As mentioned, citrine is a type of quartz and natural quartz is common and inexpensive. However, synthetic quartz can be produced in sufficient quantities and at low cost. For this reason, the production of synthetic citrins is economical. Citrins can be grown hydrothermally in laboratories.
It is not difficult to distinguish a natural citrine from a citrine made by heat treatment. The first thing to consider is a splotchy or patchy coloring. When a citrine is subjected to heat treatment, it has darker tips with the color receding down from there.

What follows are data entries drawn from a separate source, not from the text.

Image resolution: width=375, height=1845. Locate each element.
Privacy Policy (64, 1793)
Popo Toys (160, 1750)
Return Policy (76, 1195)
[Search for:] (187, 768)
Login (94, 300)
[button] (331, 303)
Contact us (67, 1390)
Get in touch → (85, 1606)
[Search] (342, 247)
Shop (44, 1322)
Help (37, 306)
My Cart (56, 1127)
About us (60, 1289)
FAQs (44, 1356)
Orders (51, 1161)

Smoked quartz and natural amethyst can be converted to citrine, which often occurs in the mine through heat treatment. It is interesting to know that this sustainable treatment method is fully accepted in the gem trade. Even colorless quartz stones are irradiated and heated to produce "lemon quartz" stones, with a neon yellow, slightly greenish color.
If citrine contains proper iron and is subjected to heat treatment, it will produce a "Madeira" color. Because there is no easy way to test the iron content of citrine, processors must carefully monitor this treatment.
Citrine as gift
Citrine and topaz are the birthstones for November. Citrine is also the thirteenth anniversary gemstone. This stone is available in a wide range of sizes and shapes so it is an inspiration for jewelry designers.
It is very easy to like citrine because of its warm color, great variety in sizes and shapes, reasonable price and lovely golden shades. This gem matches beautifully with yellow gold and is also prominent against white gold and silver. Citrine is neutral and looks beautiful with everything in your closet.